Batasio travancoria
- Conservation status: Vulnerable (IUCN 3.1)

Scientific classification
- Kingdom: Animalia
- Phylum: Chordata
- Class: Actinopterygii
- Order: Siluriformes
- Family: Bagridae
- Genus: Batasio
- Species: B. travancoria
- Binomial name: Batasio travancoria Hora & Law, 1941

= Batasio travancoria =

- Authority: Hora & Law, 1941
- Conservation status: VU

Species of freshwater fish

Batasio travancoria, the Travancore batasio, is a species of freshwater fish endemic to southern Kerala. It was described from a tributary of Pamba River in Kerala state of India, known as Peruthenaruvi. The species is dependent on high habitat quality and does not tolerate organic wastes in the water. It is classified as a vulnerable species by the IUCN.

==Etymology==
The genus name is derived from the (Bengali) local name of the fish which is batasio or batashi.

==Description==
The fish grows up to 100 mm in length. A species of Batasio having a short adipose dorsal fin, separated from caudal fin by a distinct space; body depth 4.8–5.5 in standard length; a longitudinal narrow dark streak along lateral line. It has a large sensory pores on its head and narrow jaw region. A pair of posteriorly directed processes on the anterior part of vomer, horizontally elongated pterygoid processes.

==Distribution==
The species is distributed primarily in Asia especially Western Ghats of Kerala, India.

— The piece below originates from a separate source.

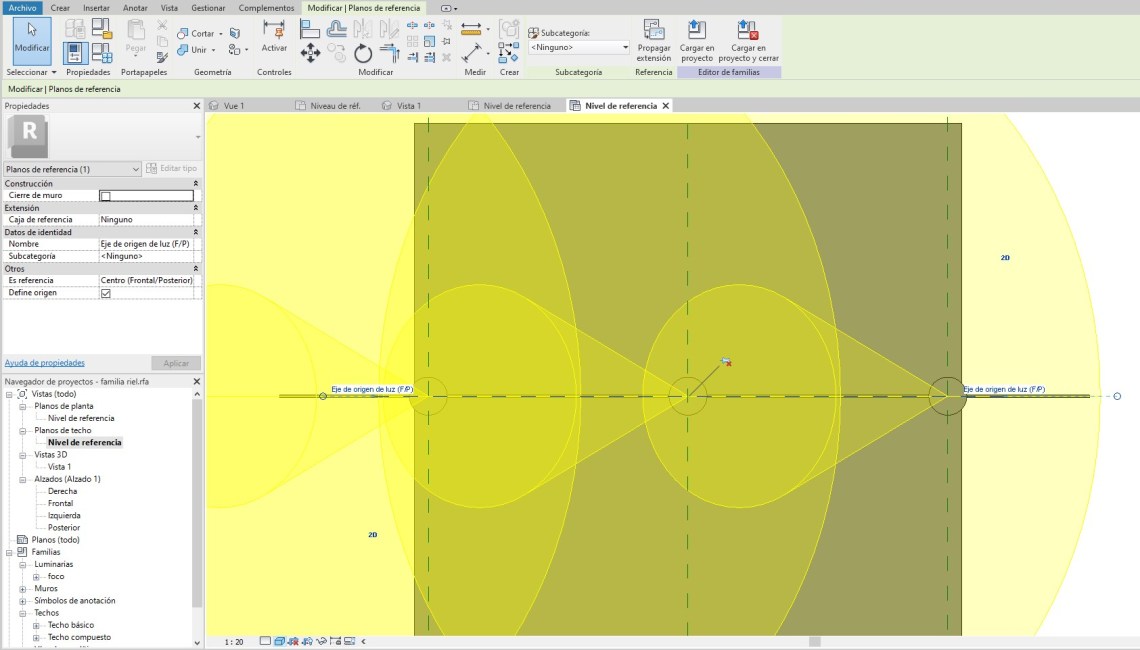Viewport: 1140px width, 650px height.
Task: Uncheck the Define origen checkbox
Action: 106,293
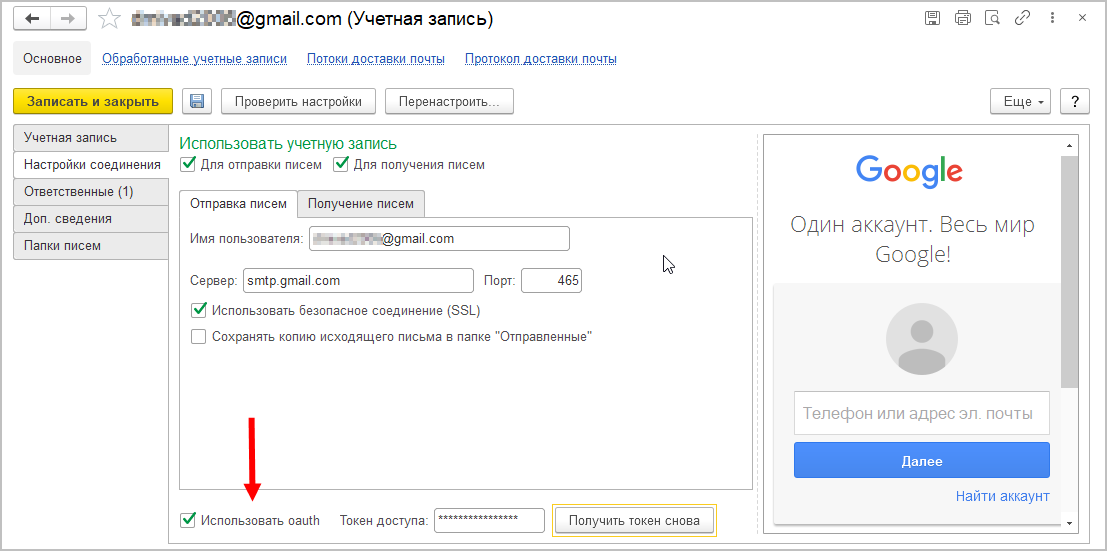
Task: Click the blue floppy disk save button
Action: coord(196,101)
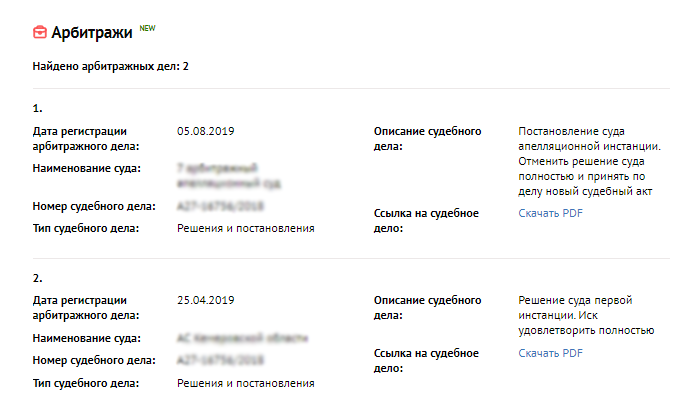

This species is endemic to the Western Ghats of India. Since its first description from river Pampa in Kerala, several researchers including Kurup et al. (2004) reported the species from Pamba, Achenkoil, Periyar, Chalakudy, Manimala and Neyyar rivers. Silas (1951) reported this species from Anamalai Hills. Raghunathan collected this species from Coorg district, Karnataka in 1989.